# Assignment
First find the line containing "Given: Switch to the History tab" in the data, then set it down exactly along with every line after it, through the last.

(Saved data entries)
##############################

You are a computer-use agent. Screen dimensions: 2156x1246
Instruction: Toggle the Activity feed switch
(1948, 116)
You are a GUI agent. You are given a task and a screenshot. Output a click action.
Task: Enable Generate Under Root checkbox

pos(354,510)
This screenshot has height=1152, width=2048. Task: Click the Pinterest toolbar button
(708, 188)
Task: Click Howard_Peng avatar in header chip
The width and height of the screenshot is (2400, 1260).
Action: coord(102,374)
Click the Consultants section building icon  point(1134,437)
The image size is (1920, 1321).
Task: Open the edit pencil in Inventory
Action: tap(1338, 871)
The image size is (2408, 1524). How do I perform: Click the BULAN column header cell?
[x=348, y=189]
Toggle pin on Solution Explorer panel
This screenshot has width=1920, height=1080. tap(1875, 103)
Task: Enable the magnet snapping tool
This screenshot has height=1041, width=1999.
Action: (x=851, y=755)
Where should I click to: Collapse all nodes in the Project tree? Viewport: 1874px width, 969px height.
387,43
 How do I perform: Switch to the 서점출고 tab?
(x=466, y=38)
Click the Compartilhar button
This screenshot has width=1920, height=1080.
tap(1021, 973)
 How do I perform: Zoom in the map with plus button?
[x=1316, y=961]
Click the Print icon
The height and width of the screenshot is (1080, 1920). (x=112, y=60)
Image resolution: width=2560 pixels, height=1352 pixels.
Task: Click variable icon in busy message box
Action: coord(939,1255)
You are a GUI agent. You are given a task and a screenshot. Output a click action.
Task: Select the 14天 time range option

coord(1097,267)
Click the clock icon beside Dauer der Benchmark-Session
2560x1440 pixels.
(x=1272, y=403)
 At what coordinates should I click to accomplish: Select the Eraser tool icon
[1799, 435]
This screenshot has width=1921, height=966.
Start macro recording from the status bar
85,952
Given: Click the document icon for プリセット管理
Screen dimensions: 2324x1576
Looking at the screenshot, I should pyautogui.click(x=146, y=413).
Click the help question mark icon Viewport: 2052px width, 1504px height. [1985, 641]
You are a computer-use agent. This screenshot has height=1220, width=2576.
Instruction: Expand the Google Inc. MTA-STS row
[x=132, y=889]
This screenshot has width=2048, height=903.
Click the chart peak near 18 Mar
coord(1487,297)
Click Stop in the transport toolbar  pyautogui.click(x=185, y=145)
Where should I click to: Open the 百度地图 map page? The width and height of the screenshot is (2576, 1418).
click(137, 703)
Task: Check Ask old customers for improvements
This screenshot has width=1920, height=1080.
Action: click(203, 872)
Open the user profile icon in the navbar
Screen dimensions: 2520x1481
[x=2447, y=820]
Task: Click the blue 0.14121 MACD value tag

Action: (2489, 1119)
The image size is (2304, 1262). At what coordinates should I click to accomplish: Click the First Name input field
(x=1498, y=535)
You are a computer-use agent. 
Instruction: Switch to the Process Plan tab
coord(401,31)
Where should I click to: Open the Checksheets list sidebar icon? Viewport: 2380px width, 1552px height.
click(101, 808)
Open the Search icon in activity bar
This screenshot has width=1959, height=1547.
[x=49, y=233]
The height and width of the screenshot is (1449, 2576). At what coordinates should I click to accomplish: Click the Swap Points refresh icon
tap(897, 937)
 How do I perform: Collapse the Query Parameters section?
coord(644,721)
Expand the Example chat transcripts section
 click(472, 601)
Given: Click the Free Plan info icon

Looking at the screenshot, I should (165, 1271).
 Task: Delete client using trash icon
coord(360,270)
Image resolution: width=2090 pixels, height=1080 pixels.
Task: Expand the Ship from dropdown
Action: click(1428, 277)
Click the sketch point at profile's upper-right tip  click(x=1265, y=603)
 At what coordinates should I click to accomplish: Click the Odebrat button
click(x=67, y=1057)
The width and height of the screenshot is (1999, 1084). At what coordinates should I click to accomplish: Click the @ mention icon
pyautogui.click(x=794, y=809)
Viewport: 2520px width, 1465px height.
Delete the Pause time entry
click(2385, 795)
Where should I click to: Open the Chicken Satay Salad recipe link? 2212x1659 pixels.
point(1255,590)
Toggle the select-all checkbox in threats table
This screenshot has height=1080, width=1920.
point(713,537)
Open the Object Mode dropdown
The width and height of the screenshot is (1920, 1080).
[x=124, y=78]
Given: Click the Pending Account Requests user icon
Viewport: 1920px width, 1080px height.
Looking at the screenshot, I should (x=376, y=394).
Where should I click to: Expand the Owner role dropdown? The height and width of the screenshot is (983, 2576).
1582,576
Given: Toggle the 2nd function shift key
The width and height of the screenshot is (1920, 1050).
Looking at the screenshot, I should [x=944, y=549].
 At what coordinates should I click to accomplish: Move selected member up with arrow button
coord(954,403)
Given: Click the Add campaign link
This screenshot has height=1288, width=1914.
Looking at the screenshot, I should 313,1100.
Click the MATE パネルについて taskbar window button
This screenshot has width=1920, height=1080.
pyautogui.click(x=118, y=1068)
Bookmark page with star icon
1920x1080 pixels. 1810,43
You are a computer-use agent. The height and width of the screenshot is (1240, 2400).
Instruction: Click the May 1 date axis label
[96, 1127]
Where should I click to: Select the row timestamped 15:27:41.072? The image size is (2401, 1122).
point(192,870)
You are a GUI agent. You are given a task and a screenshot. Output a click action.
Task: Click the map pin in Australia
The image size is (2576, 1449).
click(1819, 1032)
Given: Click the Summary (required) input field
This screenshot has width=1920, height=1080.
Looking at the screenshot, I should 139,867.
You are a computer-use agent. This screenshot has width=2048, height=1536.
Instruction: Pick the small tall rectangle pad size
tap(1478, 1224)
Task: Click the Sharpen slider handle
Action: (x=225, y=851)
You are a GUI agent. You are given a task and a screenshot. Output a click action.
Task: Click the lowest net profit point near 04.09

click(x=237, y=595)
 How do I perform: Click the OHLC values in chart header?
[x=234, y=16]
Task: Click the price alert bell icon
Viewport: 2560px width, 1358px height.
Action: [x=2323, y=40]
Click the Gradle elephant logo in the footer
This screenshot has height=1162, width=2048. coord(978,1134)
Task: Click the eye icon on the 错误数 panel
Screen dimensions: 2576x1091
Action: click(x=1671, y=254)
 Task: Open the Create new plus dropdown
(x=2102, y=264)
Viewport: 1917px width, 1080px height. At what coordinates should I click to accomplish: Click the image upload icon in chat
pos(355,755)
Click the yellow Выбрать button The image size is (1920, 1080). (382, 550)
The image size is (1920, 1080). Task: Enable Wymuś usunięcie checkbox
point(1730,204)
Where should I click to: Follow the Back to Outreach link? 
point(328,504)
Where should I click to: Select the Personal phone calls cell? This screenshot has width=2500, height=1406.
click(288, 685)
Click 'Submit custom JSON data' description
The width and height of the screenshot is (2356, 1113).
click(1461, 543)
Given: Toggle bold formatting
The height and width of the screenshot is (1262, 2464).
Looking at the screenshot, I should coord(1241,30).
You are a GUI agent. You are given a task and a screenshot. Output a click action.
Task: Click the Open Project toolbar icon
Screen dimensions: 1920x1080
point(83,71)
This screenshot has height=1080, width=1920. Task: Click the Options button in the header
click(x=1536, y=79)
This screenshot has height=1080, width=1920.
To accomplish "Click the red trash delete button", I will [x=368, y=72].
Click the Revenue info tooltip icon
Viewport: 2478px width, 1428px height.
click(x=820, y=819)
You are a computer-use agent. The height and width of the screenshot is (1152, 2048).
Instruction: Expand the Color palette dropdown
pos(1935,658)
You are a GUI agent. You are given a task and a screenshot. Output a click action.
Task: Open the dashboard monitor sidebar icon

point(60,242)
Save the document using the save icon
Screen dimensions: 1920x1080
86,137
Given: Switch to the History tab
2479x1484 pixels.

##############################

# Answer area
Given: Switch to the History tab
2479x1484 pixels.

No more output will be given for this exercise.